(Beginning of DATASET CONTENT)

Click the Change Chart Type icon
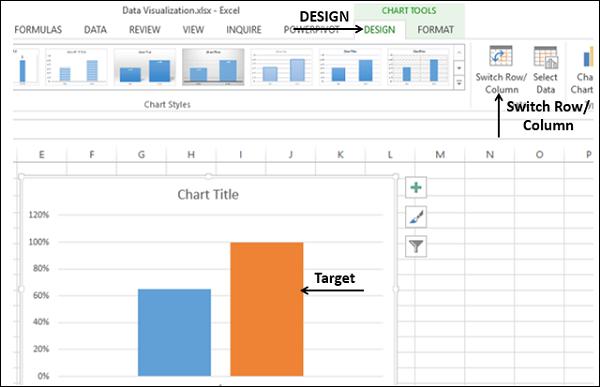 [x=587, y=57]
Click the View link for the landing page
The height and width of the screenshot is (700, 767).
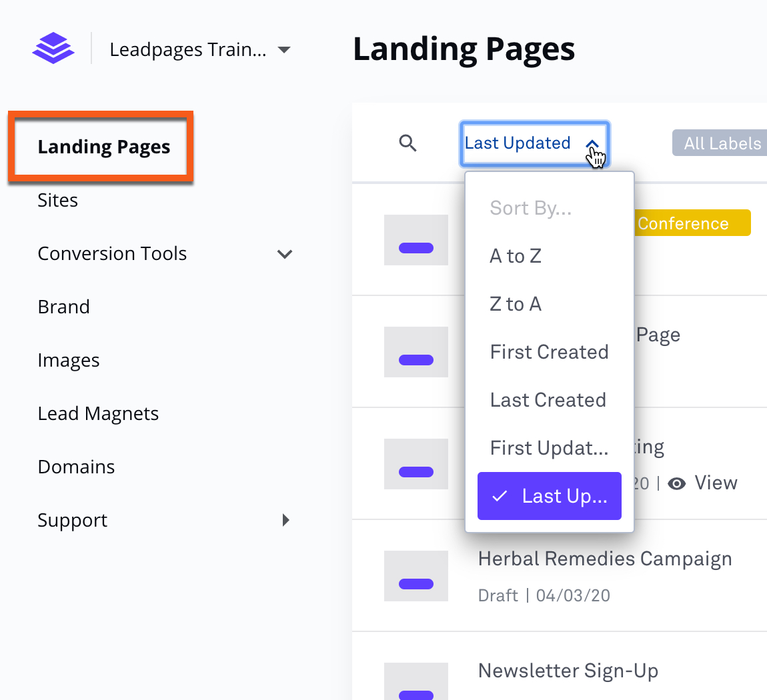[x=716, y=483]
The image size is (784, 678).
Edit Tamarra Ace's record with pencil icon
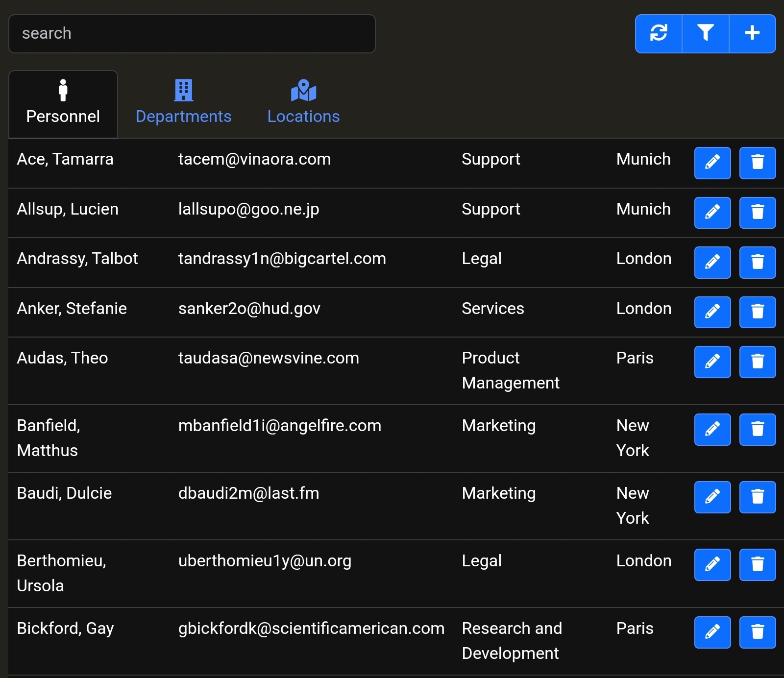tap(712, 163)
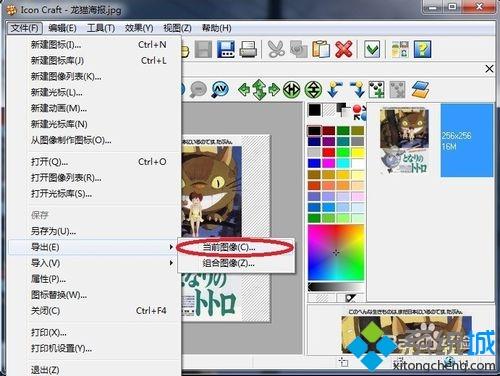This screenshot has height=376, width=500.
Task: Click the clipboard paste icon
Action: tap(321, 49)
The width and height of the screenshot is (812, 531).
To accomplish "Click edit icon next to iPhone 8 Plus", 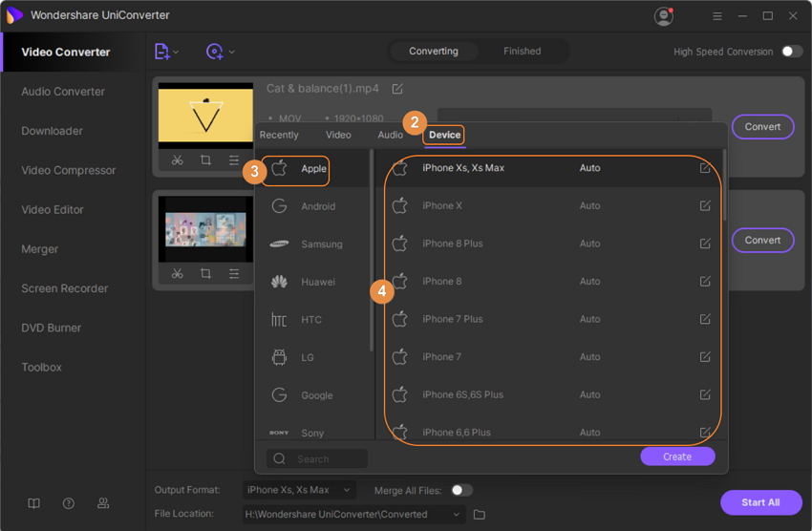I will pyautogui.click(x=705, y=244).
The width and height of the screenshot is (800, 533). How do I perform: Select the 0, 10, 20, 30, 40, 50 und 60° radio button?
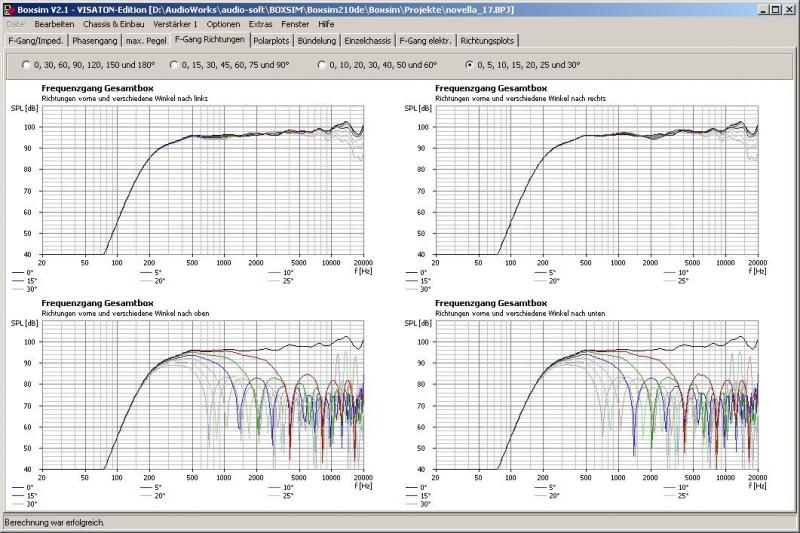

(End of DATASET CONTENT)
(Beginning of DATASET CONTENT)

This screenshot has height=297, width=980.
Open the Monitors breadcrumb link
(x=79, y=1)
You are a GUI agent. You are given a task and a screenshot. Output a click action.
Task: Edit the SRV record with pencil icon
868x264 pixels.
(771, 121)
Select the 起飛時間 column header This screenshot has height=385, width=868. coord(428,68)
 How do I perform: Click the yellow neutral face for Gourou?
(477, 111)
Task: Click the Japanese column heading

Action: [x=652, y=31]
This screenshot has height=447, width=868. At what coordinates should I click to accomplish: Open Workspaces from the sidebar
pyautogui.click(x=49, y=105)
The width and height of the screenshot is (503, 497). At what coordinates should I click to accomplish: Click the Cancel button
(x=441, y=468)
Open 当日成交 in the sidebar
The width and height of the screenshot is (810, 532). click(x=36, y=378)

(End of DATASET CONTENT)
(Beginning of DATASET CONTENT)

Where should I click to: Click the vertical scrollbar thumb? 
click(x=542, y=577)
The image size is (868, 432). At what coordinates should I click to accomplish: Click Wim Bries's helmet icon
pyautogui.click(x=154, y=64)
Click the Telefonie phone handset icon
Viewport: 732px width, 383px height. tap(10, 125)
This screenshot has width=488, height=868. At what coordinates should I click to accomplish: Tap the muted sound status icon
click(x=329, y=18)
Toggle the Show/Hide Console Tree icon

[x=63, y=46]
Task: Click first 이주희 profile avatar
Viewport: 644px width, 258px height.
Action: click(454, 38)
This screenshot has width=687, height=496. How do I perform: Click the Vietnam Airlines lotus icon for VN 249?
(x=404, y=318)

(End of DATASET CONTENT)

** PROBLEM DESCRIPTION **
Show the lines in the entries above that include the string "Select".

** ANSWER TO THE PROBLEM **
The width and height of the screenshot is (800, 533). How do I perform: Select the 0, 10, 20, 30, 40, 50 und 60° radio button?
Select the 起飛時間 column header This screenshot has height=385, width=868. coord(428,68)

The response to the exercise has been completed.